By Dr. James Appel - June 1, 2014

“He got no blood!” The response is becoming familiar. When I ask the different parents of the floppy children they keep bringing in, that seems to be the most common chief complaint.

I’m sitting in church Saturday morning. We’ve just finished the Bible Study and now the choir is warming up the crowd. It’s Women’s Ministries weekend and the ladies are taking charge with enthusiasm. The choir sways down the aisles singing a song of welcome as they march up to the raised choir loft about 20 feet above where I’m sitting. The service moves along with many selections by the all female choir. On the platform, it’s all women. A lady has just finished giving her testimony about fleeing Liberia to Ivory Coast during the war and how she swore she was going to learn French, change her citizenship and never go back to Liberia….until a friend called and asked her to come help this new organization some Liberians were forming to help the young girl child soldiers to recover from their traumas after the war finished. So she prayed about it and has been helping women and children suffering from violence and abuse ever since in her organization’s safe house.

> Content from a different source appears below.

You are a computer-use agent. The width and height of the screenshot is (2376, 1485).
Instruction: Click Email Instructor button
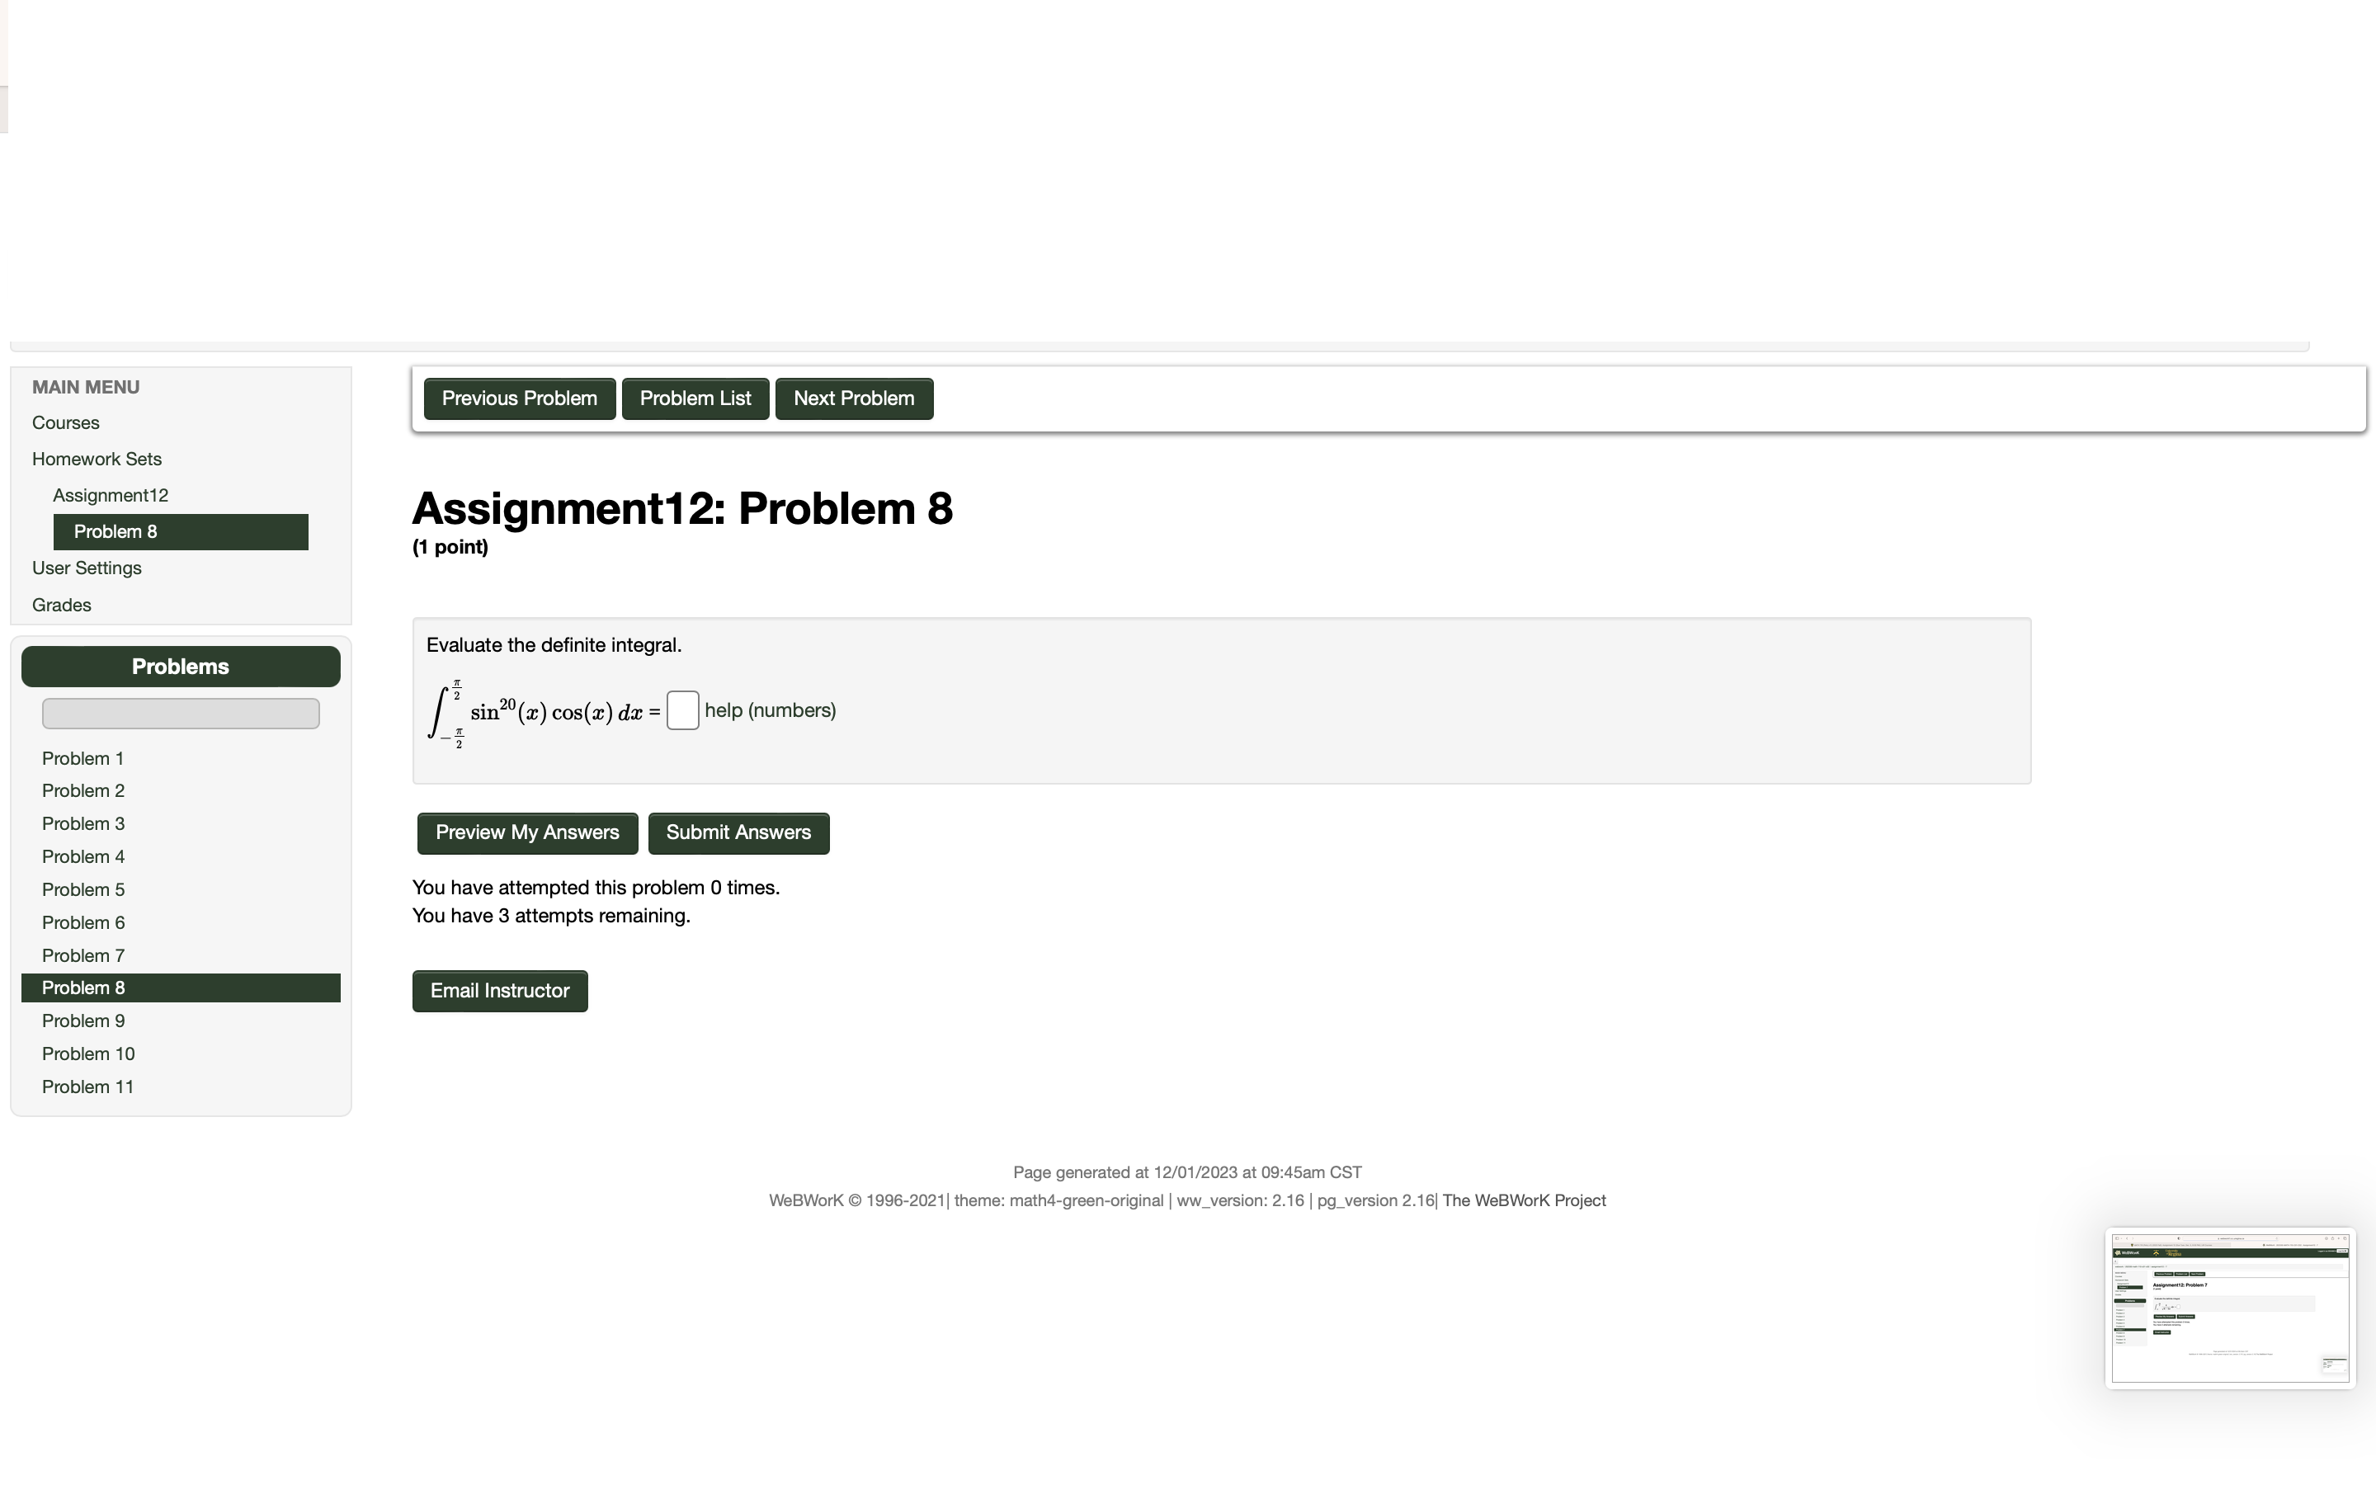[x=500, y=991]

The choir is just about to let it rip again when I hear an ambulance on the street outside. I have a feeling about where it’s going so I pull my phone out of my pocket in anticipation of the call I expect to come. Sure enough, in the middle of the choir’s number, I get a call. I quickly leave my front row seat, duck under the bar across the open door and outside. I can barely hear over the roar of the church’s generator, but I do catch the word “emergency” so I say I’ll be right there and walk around the corner and up the half block to the Cooper SDA Hospital.

An ambulance is outside the main doors. Inside is a boy about 10 years old who’s actively seizing. I ask a couple brief questions, get the reply of “no blood,” verify by looking at his white palpebral conjunctiva and have security bring the child in. I call for a nurse from the inpatient ward since outpatient is closed on Saturdays and she quickly establishes an IV. I give him some glucose and then a loading dose of Quinine, have the nurse inject him with Artemether in his thigh muscle, give him an antibiotic and, since the lab is fortunately here, have them do a hemoglobin and type and cross for a transfusion. He’s still seizing so I give him so Diazepam in small increments until I’ve given him 20mg. Finally, he stops convulsing and is fortunately still breathing. 

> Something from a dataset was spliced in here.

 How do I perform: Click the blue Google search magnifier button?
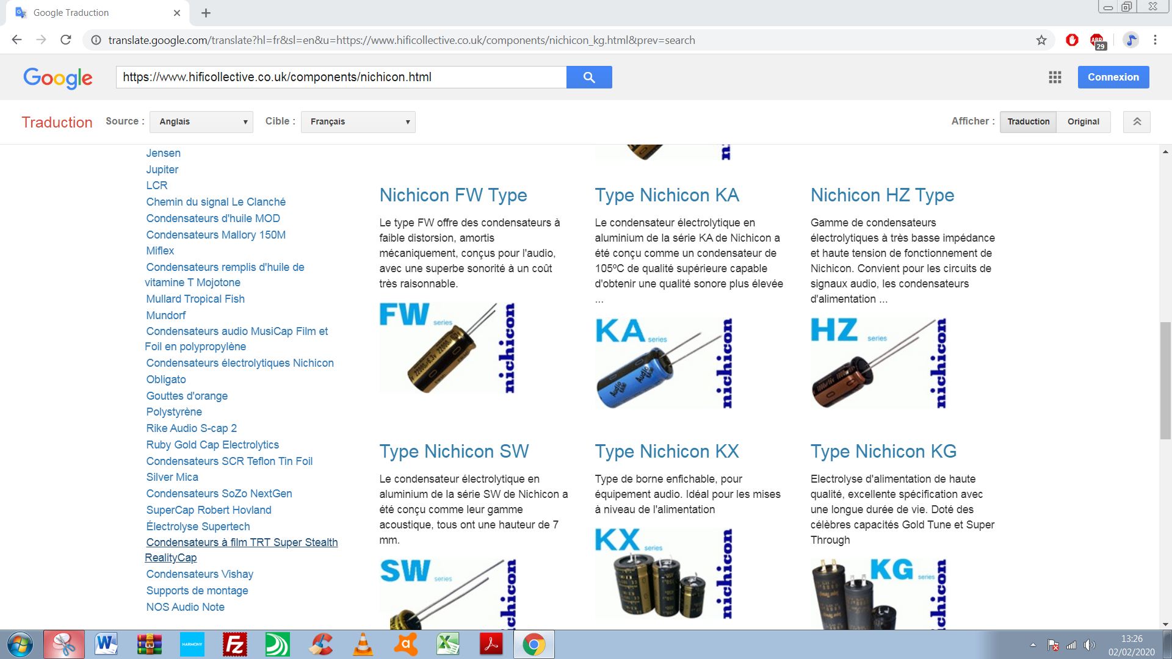click(x=588, y=77)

He has a hemoglobin of 3 but the good news is that his older brother also has O+ blood and willingly donates. The lab tech only fills the adult blood bag about ½ full. I come in just in time to see her finishing up and tell her to take another pediatric bag from the brother so the kid will get a full adult bag dose of 450ml. It turns out to be a good thing the blood is donated in two separate bags.

I soon get called for another child. This one is about 3-4 years old and also has “no blood.” He is floppy, and appears to be intermittently seizing as well since the mom has put a tongue depressor wrapped in gauze between his teeth to keep him from biting his tongue. He looks like death warmed over. The mom is singing sweetly songs about Jesus as she intermittently prays in a loud voice, mostly repeating the name of Jesus. We get an IV in him, start the Quinine loading dose, give him an Artemether shot and have the lab tech type and cross match his blood. He also has O+ but he looks like he may pass before we can test the child’s young father. I grab the second bag of blood still waiting for the first child and get it running in. They can replace it later with another donor. We take him upstairs in 15 minutes as he is already doing better with the blood. He is no longer seizing and is actually awake.

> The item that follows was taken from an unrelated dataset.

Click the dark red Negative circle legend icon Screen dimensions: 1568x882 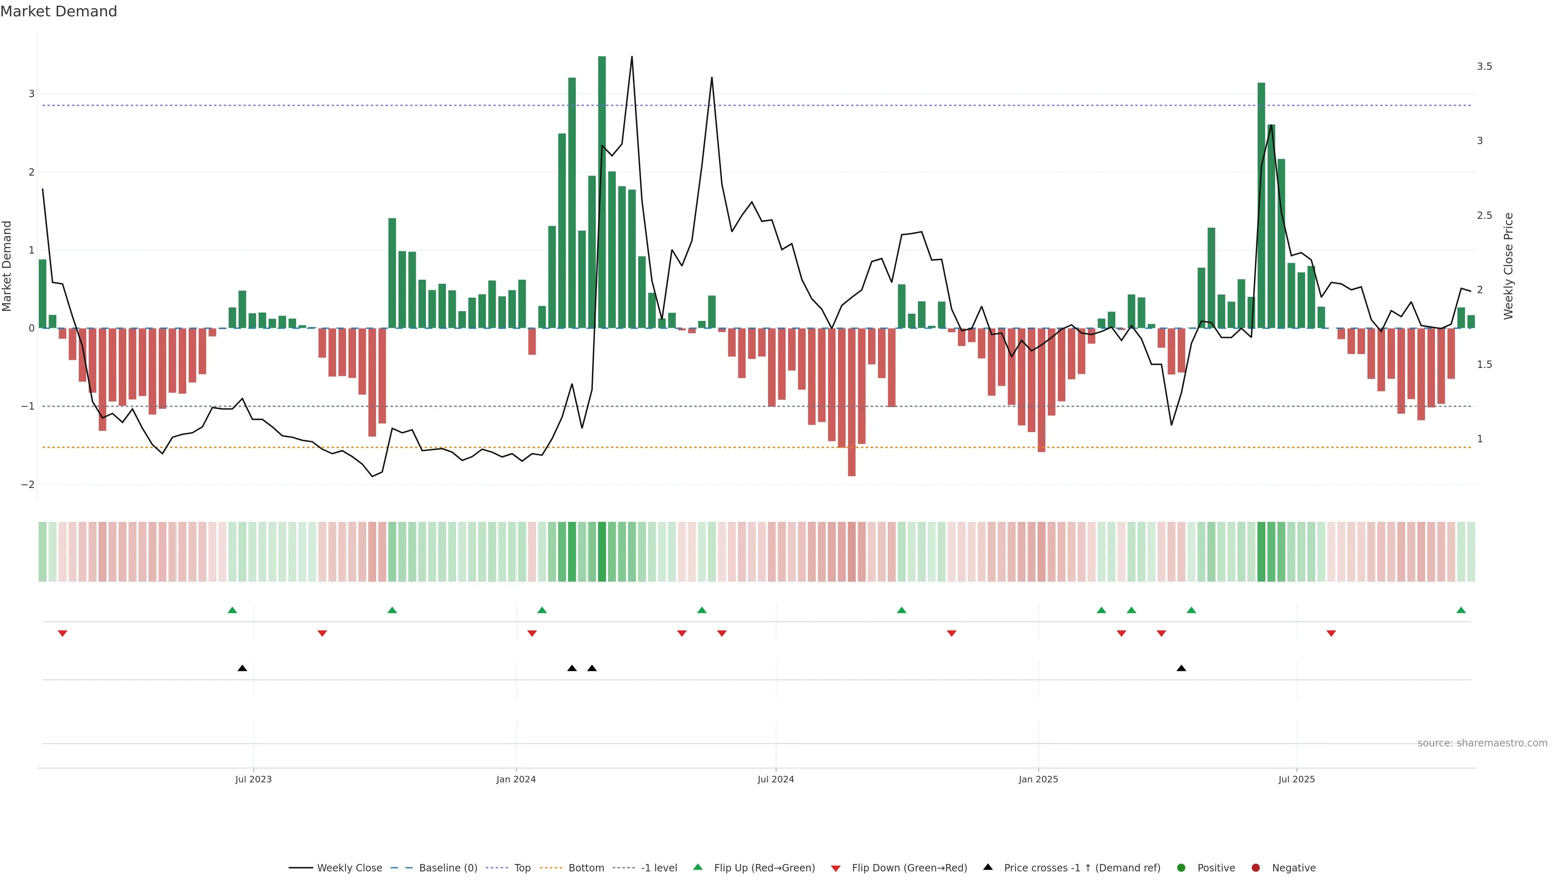(1256, 867)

The first kid, though, continues to intermittently convulse and so I have to keep giving him Diazepam. We keep him in the ER.

Another boy comes in, referred from an outside clinic where they did a hemoglobin since he had “no blood” and found it to be a little over 5. He seems alert, though, and not too pale. I start a quinine drip, give Artemether and send him upstairs. The on call lab tech has now left, so I wait for the evening tech who comes in at five and confirms that his hemoglobin is 7 so we don’t transfuse.

Meanwhile, the next bag of blood is ready for our still occasionally seizing 10 year old so we get that running and send him upstairs where he gets some more Diazepam. In less than 12 hours he’s gotten over 50mg of Diazepam, enough to stop me breathing for sure but he still isn’t completely convulsion free. I hear the mom talking to a relative on the phone: “I put my faith in God…”

That’s all we can do sometimes.

Later that evening, I check up on the Pediatric ward. The girl from yesterday, who also came in almost dead with “no blood” and a hemoglobin of 2.3 is lying comfortably in her bed. She’s been awake and eating all day, looking again like the cute little girl she is. Her second transfusing is running since the first one only got her hemoglobin up to 5. Her mother is just finishing up her prayers, bowing towards Mecca. She gets up, looks at her daughter and smiles.